PROMPT
Every entry in the following data should be output exactly.
● ● ●
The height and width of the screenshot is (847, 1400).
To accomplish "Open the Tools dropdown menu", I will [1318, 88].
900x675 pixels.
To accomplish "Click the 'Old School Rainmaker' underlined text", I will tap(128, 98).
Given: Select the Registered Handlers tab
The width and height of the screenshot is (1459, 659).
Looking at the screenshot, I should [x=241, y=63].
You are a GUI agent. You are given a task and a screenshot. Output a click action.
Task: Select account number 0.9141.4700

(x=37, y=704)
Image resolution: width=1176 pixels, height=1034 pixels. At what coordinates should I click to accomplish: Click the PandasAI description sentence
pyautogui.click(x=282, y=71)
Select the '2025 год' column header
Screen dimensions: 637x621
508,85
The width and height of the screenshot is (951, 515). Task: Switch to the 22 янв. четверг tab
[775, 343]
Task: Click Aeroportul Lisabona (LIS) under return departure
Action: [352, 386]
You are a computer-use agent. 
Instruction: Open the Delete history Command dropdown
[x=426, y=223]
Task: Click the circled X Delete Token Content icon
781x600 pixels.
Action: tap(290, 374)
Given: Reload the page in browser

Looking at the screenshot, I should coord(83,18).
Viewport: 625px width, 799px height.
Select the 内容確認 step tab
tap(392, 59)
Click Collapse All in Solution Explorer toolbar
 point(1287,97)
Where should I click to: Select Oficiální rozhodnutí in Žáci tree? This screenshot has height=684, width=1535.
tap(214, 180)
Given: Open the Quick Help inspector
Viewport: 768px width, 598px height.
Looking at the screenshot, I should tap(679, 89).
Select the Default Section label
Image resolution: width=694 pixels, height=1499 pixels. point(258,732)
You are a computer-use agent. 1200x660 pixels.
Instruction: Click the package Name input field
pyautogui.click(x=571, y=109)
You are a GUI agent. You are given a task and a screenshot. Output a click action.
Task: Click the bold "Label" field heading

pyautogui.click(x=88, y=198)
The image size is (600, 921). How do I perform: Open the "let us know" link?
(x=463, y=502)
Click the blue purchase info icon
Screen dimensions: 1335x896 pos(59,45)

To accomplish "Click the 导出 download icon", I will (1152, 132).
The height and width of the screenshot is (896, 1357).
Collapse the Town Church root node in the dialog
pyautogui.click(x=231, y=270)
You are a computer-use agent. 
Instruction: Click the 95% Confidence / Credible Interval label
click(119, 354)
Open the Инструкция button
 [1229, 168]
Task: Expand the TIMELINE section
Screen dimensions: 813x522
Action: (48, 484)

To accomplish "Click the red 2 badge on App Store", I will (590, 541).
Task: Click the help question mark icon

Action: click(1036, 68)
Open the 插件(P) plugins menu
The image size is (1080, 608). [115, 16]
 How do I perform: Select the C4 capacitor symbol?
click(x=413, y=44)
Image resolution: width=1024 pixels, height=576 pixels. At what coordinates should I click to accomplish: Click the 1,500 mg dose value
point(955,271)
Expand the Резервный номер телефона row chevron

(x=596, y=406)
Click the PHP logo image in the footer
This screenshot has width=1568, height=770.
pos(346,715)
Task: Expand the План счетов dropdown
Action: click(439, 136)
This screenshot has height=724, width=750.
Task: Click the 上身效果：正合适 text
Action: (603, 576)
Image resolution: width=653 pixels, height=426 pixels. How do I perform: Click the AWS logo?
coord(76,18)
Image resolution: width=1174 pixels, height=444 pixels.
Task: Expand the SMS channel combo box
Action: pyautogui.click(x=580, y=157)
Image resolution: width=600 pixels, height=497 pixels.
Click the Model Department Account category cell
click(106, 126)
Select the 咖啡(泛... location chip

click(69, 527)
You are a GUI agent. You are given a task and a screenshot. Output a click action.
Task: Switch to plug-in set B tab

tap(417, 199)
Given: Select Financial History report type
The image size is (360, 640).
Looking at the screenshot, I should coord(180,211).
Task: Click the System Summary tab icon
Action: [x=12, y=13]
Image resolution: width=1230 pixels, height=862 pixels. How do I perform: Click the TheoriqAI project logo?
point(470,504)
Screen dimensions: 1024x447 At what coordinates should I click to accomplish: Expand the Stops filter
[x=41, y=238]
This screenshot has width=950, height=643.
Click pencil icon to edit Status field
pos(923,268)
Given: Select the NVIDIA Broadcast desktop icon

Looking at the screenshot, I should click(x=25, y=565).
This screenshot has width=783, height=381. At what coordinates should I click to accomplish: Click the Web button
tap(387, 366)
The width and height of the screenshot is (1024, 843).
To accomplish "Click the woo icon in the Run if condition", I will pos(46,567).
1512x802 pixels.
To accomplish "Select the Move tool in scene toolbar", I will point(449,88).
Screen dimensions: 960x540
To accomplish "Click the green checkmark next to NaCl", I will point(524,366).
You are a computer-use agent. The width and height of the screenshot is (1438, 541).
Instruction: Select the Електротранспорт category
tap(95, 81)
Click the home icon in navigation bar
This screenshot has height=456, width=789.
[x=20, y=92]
● ● ●
SOLUTION FOR THIS PROBLEM
The height and width of the screenshot is (847, 1400).
To accomplish "Open the Tools dropdown menu", I will [1318, 88].
900x675 pixels.
To accomplish "Click the 'Old School Rainmaker' underlined text", I will tap(128, 98).
Given: Select the Registered Handlers tab
The width and height of the screenshot is (1459, 659).
Looking at the screenshot, I should [x=241, y=63].
You are a GUI agent. You are given a task and a screenshot. Output a click action.
Task: Select account number 0.9141.4700

(x=37, y=704)
Image resolution: width=1176 pixels, height=1034 pixels. At what coordinates should I click to accomplish: Click the PandasAI description sentence
pyautogui.click(x=282, y=71)
Select the '2025 год' column header
Screen dimensions: 637x621
508,85
The width and height of the screenshot is (951, 515). Task: Switch to the 22 янв. четверг tab
[775, 343]
Task: Click Aeroportul Lisabona (LIS) under return departure
Action: [352, 386]
You are a computer-use agent. 
Instruction: Open the Delete history Command dropdown
[x=426, y=223]
Task: Click the circled X Delete Token Content icon
781x600 pixels.
Action: tap(290, 374)
Given: Reload the page in browser

Looking at the screenshot, I should coord(83,18).
Viewport: 625px width, 799px height.
Select the 内容確認 step tab
tap(392, 59)
Click Collapse All in Solution Explorer toolbar
 point(1287,97)
Where should I click to: Select Oficiální rozhodnutí in Žáci tree? This screenshot has height=684, width=1535.
tap(214, 180)
Given: Open the Quick Help inspector
Viewport: 768px width, 598px height.
Looking at the screenshot, I should tap(679, 89).
Select the Default Section label
Image resolution: width=694 pixels, height=1499 pixels. point(258,732)
You are a computer-use agent. 1200x660 pixels.
Instruction: Click the package Name input field
pyautogui.click(x=571, y=109)
You are a GUI agent. You are given a task and a screenshot. Output a click action.
Task: Click the bold "Label" field heading

pyautogui.click(x=88, y=198)
The image size is (600, 921). How do I perform: Open the "let us know" link?
(x=463, y=502)
Click the blue purchase info icon
Screen dimensions: 1335x896 pos(59,45)

To accomplish "Click the 导出 download icon", I will (1152, 132).
The height and width of the screenshot is (896, 1357).
Collapse the Town Church root node in the dialog
pyautogui.click(x=231, y=270)
You are a computer-use agent. 
Instruction: Click the 95% Confidence / Credible Interval label
click(119, 354)
Open the Инструкция button
 [1229, 168]
Task: Expand the TIMELINE section
Screen dimensions: 813x522
Action: (48, 484)

To accomplish "Click the red 2 badge on App Store", I will (590, 541).
Task: Click the help question mark icon

Action: click(1036, 68)
Open the 插件(P) plugins menu
The image size is (1080, 608). [115, 16]
 How do I perform: Select the C4 capacitor symbol?
click(x=413, y=44)
Image resolution: width=1024 pixels, height=576 pixels. At what coordinates should I click to accomplish: Click the 1,500 mg dose value
point(955,271)
Expand the Резервный номер телефона row chevron

(x=596, y=406)
Click the PHP logo image in the footer
This screenshot has width=1568, height=770.
pos(346,715)
Task: Expand the План счетов dropdown
Action: click(439, 136)
This screenshot has height=724, width=750.
Task: Click the 上身效果：正合适 text
Action: (603, 576)
Image resolution: width=653 pixels, height=426 pixels. How do I perform: Click the AWS logo?
coord(76,18)
Image resolution: width=1174 pixels, height=444 pixels.
Task: Expand the SMS channel combo box
Action: pyautogui.click(x=580, y=157)
Image resolution: width=600 pixels, height=497 pixels.
Click the Model Department Account category cell
click(106, 126)
Select the 咖啡(泛... location chip

click(69, 527)
You are a GUI agent. You are given a task and a screenshot. Output a click action.
Task: Switch to plug-in set B tab

tap(417, 199)
Given: Select Financial History report type
The image size is (360, 640).
Looking at the screenshot, I should coord(180,211).
Task: Click the System Summary tab icon
Action: [x=12, y=13]
Image resolution: width=1230 pixels, height=862 pixels. How do I perform: Click the TheoriqAI project logo?
point(470,504)
Screen dimensions: 1024x447 At what coordinates should I click to accomplish: Expand the Stops filter
[x=41, y=238]
This screenshot has width=950, height=643.
Click pencil icon to edit Status field
pos(923,268)
Given: Select the NVIDIA Broadcast desktop icon

Looking at the screenshot, I should click(x=25, y=565).
This screenshot has width=783, height=381. At what coordinates should I click to accomplish: Click the Web button
tap(387, 366)
The width and height of the screenshot is (1024, 843).
To accomplish "Click the woo icon in the Run if condition", I will pos(46,567).
1512x802 pixels.
To accomplish "Select the Move tool in scene toolbar", I will point(449,88).
Screen dimensions: 960x540
To accomplish "Click the green checkmark next to NaCl", I will point(524,366).
You are a computer-use agent. The width and height of the screenshot is (1438, 541).
Instruction: Select the Електротранспорт category
tap(95, 81)
Click the home icon in navigation bar
This screenshot has height=456, width=789.
[x=20, y=92]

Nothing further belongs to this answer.